===== RECORDS FOR PROCESSING
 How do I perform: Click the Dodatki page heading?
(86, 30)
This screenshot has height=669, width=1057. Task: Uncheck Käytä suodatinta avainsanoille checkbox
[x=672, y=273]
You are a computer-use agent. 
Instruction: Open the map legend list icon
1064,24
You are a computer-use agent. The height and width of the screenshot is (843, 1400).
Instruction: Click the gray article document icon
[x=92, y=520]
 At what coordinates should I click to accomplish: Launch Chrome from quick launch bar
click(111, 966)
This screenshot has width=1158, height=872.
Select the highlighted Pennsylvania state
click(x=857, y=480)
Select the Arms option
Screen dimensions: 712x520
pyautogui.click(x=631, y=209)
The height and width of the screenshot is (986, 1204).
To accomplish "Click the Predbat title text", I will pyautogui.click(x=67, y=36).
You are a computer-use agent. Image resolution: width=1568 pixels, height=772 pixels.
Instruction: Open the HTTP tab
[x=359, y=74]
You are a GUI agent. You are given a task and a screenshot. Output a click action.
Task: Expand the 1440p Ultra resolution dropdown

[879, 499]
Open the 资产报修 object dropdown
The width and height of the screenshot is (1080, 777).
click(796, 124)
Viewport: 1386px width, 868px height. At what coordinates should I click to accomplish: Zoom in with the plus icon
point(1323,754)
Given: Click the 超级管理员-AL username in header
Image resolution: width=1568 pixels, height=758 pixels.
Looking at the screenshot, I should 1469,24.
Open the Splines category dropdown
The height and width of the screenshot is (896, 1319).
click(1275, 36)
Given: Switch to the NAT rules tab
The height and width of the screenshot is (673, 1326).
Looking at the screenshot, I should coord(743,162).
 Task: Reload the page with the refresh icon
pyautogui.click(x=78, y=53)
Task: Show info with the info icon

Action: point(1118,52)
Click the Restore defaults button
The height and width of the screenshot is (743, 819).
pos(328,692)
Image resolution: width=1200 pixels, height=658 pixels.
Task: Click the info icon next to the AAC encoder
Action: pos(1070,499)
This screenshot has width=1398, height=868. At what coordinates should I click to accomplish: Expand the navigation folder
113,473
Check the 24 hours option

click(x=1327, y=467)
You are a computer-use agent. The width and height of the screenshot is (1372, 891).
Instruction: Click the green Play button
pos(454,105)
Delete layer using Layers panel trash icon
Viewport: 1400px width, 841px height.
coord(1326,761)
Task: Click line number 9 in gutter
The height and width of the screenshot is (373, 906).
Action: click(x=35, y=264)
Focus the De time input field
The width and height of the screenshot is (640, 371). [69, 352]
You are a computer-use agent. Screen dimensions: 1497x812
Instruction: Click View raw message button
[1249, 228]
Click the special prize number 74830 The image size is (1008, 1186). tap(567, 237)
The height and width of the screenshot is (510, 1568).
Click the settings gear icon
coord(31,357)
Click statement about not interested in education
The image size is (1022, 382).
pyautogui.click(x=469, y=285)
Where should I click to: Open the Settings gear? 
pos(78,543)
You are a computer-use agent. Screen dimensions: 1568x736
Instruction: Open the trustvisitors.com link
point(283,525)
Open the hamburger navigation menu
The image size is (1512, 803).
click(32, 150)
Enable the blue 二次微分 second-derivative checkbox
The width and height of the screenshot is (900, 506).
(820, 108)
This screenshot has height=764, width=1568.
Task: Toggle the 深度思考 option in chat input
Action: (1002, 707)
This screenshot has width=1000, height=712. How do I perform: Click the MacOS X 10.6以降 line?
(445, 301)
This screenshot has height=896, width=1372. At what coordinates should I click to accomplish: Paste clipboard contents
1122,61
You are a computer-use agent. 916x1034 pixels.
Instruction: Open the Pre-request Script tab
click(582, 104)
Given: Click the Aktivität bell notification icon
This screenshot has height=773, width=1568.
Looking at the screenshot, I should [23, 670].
==========
* _WHAT IS BEING ASKED_:
Copy out the lines of the records from the one containing "This screenshot has height=669, width=1057." through the one containing "will pyautogui.click(x=67, y=36).", inclusive, exactly as they appear.

* _RESULT OF THIS EXERCISE_:
This screenshot has height=669, width=1057. Task: Uncheck Käytä suodatinta avainsanoille checkbox
[x=672, y=273]
You are a computer-use agent. 
Instruction: Open the map legend list icon
1064,24
You are a computer-use agent. The height and width of the screenshot is (843, 1400).
Instruction: Click the gray article document icon
[x=92, y=520]
 At what coordinates should I click to accomplish: Launch Chrome from quick launch bar
click(111, 966)
This screenshot has width=1158, height=872.
Select the highlighted Pennsylvania state
click(x=857, y=480)
Select the Arms option
Screen dimensions: 712x520
pyautogui.click(x=631, y=209)
The height and width of the screenshot is (986, 1204).
To accomplish "Click the Predbat title text", I will pyautogui.click(x=67, y=36).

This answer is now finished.